Elisa Erbs, apprenti - première année CAP Pâtissier, durant son cours d'histoire-géographie.
Elisa Erbs, apprenti - première année CAP Pâtissier, durant son cours d'histoire-géographie. © J.Jung/France Télévisions
Une aubaine pour Elisa Erbs qui du coup a trouvé facilement une boulangerie pour y faire son alternance. "J'aime pas l'école, je voulais travailler et ne pas rester assise sur une chaise (...) J'ai dû attendre longtemps avant de pouvoir chercher une entreprise mais j'ai vite trouvé".
 

Nous sommes à + 5% par rapport à l'année dernière

Jean-Luc Hoffmann, président de la Chambre des métiers d'Alsace


Cordélia, Elisa et Pierre-Lou, trois profils, trois parcours et trois exemples qui illustrent bien la situation générale de l'apprentissage en Alsace. "Nous avons eu moins de jeunes au début mais là nous rattrapons le retard grâce à l'aide de l'Etat mais aussi grâce à nos développeurs de l'apprentissage.  Avec tout notre lobbying nous sommes à + 5% par rapport à l'année dernière dans nos deux CFA d'Alsace" nous dit Jean-Luc Hoffmann, président de la Chambre des métiers d'Alsace.
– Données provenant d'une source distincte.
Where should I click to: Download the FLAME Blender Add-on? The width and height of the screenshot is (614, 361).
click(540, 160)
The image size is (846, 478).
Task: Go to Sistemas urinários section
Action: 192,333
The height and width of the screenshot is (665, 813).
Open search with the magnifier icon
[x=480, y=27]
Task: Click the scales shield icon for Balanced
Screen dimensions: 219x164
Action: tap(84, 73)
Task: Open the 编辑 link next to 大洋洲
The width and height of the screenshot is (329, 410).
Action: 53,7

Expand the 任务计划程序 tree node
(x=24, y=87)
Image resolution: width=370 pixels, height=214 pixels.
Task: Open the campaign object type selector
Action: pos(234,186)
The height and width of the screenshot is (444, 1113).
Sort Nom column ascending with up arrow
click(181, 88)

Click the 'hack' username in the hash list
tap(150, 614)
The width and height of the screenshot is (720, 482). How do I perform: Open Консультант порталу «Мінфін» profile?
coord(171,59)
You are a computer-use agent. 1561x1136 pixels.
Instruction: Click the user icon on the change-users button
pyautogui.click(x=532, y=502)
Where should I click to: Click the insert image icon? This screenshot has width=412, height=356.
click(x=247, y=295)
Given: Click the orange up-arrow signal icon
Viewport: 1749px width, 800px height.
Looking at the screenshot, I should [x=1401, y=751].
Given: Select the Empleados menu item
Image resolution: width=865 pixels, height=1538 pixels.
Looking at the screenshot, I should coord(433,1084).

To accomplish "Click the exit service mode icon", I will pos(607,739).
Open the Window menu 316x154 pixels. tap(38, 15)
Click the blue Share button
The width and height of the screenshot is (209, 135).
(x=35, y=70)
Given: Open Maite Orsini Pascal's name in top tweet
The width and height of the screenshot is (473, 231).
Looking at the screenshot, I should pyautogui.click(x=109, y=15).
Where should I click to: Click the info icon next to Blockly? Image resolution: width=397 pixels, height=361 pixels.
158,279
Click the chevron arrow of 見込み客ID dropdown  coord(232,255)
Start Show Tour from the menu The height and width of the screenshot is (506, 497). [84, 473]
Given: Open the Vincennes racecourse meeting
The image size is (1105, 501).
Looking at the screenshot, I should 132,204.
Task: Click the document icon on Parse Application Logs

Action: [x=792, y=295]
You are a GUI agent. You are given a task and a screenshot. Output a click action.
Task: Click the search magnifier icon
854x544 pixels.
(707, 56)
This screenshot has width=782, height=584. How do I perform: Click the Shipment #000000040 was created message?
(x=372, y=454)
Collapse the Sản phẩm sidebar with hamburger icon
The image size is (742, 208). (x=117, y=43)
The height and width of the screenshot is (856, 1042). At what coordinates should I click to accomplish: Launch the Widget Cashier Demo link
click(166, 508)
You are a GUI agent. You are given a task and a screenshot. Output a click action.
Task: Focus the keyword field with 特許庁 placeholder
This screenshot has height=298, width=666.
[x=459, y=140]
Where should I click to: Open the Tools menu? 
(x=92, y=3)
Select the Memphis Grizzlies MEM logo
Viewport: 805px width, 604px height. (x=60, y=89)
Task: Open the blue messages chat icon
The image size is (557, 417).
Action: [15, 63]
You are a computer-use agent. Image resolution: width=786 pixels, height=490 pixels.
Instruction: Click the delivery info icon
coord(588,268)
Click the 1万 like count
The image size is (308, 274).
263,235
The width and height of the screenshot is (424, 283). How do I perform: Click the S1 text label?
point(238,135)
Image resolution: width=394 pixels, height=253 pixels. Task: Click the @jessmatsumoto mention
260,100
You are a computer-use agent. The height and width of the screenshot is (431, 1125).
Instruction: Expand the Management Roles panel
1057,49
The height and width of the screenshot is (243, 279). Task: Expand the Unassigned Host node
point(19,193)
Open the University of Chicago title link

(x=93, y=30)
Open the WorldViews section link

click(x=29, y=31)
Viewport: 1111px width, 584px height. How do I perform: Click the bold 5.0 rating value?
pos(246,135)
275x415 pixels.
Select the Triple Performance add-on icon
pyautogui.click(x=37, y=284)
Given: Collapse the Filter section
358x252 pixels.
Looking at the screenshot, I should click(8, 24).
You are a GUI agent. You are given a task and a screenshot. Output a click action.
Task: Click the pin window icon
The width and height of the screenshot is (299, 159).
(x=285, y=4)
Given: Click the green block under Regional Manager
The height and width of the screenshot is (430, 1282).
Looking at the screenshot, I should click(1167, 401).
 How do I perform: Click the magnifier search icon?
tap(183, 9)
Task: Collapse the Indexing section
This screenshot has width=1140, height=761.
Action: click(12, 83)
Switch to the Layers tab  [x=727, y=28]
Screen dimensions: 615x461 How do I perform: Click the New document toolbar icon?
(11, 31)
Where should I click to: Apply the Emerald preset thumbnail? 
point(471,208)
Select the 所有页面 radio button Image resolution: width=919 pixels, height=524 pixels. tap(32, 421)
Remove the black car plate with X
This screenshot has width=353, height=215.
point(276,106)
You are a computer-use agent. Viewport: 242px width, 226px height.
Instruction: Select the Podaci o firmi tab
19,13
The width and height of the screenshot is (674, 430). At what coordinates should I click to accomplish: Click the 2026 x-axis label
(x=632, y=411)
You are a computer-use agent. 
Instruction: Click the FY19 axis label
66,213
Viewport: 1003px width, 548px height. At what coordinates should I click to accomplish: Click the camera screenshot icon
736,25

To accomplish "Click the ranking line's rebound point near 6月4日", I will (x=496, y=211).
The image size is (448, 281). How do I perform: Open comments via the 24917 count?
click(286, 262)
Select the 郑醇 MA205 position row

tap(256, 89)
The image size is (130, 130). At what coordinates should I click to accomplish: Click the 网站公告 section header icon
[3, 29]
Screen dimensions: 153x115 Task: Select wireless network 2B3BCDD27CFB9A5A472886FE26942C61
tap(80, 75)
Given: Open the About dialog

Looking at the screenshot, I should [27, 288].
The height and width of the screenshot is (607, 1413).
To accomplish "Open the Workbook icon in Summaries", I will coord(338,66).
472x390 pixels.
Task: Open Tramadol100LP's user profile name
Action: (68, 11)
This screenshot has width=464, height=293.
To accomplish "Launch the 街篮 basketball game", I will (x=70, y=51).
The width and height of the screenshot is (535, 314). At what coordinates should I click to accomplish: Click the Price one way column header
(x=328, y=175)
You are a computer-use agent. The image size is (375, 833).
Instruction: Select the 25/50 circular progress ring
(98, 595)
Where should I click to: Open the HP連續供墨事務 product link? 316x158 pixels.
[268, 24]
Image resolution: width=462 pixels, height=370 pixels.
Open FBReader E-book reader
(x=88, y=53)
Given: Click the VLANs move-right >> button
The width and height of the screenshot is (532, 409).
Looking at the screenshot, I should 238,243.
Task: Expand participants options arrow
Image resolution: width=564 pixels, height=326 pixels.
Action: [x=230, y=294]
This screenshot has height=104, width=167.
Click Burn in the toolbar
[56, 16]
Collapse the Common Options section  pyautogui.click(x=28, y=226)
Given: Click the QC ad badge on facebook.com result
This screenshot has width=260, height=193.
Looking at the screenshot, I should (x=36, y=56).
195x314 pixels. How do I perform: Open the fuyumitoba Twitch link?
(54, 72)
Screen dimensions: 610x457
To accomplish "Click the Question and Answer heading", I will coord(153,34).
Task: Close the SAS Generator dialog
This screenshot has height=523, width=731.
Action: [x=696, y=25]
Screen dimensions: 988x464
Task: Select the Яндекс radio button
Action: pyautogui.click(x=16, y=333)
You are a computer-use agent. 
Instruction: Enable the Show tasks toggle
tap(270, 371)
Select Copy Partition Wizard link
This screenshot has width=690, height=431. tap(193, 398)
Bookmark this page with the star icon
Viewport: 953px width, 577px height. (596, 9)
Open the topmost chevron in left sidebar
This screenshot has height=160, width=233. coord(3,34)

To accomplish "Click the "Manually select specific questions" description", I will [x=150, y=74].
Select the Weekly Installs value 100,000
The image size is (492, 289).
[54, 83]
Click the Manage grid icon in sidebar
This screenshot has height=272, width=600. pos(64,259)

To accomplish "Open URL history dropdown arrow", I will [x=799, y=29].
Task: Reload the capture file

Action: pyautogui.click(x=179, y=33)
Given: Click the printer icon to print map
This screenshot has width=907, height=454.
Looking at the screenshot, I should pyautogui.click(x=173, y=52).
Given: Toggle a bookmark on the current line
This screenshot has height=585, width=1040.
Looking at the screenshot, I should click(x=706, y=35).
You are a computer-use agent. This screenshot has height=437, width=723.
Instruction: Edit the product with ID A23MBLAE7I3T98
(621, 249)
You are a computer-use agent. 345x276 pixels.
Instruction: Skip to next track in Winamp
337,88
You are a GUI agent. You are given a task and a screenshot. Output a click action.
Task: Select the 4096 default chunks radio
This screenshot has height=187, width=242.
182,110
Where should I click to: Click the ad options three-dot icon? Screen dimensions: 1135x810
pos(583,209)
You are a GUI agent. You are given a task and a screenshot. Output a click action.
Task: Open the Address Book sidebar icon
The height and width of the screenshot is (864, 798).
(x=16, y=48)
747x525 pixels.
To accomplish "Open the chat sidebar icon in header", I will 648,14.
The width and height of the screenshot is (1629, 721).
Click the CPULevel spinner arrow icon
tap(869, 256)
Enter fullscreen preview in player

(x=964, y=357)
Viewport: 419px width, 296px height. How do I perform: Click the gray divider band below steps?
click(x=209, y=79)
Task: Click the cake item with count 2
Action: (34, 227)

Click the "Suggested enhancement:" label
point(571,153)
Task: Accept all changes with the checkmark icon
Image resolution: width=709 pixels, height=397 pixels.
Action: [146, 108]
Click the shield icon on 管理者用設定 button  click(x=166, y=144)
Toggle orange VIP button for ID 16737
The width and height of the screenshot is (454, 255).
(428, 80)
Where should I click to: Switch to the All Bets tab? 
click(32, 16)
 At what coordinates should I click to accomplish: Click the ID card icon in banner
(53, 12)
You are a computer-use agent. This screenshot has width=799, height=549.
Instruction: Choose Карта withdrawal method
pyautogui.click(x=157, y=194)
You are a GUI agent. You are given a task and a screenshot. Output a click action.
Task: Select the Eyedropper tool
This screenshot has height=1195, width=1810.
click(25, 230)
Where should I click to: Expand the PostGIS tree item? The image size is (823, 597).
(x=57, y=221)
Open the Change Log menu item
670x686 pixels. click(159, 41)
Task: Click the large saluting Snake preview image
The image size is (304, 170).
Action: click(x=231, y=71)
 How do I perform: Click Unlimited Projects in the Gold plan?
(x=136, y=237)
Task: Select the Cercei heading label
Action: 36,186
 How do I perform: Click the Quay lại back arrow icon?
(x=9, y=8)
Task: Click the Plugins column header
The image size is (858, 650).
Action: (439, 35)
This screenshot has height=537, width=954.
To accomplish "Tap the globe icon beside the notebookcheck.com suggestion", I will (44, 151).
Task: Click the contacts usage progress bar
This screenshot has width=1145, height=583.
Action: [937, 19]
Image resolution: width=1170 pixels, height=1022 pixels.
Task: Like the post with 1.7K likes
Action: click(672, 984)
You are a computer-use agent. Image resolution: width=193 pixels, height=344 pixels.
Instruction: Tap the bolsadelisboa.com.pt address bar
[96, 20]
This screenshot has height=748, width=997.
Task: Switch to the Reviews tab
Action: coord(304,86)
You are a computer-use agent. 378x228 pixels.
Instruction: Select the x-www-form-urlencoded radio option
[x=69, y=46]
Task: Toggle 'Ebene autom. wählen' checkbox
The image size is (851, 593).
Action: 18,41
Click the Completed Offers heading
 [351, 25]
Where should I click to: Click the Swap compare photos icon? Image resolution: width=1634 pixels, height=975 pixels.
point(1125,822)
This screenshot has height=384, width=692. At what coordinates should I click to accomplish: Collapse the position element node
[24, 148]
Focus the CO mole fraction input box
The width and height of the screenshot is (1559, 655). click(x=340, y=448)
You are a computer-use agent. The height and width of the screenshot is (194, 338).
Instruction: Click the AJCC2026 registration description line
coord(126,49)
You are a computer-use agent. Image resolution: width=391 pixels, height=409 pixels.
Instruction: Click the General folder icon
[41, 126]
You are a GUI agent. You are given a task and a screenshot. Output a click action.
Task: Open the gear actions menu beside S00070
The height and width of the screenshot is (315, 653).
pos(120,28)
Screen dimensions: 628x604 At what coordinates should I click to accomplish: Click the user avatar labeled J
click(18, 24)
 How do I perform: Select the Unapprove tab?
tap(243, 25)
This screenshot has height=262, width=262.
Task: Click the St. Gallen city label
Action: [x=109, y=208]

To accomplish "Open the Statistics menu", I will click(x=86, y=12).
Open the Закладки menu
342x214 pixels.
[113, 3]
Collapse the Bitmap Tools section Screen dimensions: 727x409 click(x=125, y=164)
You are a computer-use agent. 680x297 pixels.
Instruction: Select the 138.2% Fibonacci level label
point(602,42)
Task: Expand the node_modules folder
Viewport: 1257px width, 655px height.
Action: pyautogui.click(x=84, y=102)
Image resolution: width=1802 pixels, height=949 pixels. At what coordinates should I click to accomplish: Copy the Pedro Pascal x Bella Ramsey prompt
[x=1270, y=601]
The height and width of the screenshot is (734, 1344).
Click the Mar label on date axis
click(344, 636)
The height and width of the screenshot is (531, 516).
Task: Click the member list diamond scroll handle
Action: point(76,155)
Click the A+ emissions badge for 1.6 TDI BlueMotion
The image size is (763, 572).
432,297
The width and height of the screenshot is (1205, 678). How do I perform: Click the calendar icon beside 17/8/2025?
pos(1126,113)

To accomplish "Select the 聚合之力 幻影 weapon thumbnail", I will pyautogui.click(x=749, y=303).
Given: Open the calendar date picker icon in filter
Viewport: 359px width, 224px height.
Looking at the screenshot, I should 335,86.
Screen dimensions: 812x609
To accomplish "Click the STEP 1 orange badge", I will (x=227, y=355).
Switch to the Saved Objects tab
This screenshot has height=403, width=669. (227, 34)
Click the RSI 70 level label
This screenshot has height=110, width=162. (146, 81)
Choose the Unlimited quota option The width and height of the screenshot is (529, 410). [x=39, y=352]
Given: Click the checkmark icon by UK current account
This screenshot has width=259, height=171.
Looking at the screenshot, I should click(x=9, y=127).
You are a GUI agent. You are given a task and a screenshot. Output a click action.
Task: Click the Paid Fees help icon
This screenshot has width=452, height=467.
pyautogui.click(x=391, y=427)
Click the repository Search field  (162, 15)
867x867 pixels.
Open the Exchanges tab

Si certains secteurs comme la coiffure, l'art floral ou la restauration ont été plus durement touchés par la crise, les voyants sont globalement au vert partout. Il reste même des places dans les centres de formation comme au Centre Adrien Zeller d'Illkirch (Bas-Rhin). Son directeur, Sébastien Malgras, reçoit de nombreux artisans en recherche de jeunes :  "si vous me trouvez 60-70 jeunes, je leur garantis une place dans une entreprise des métiers de la bouche d'ici la fin de la semaine". Alors si vous cherchez encore une dans le domaine, n'hésitez pas.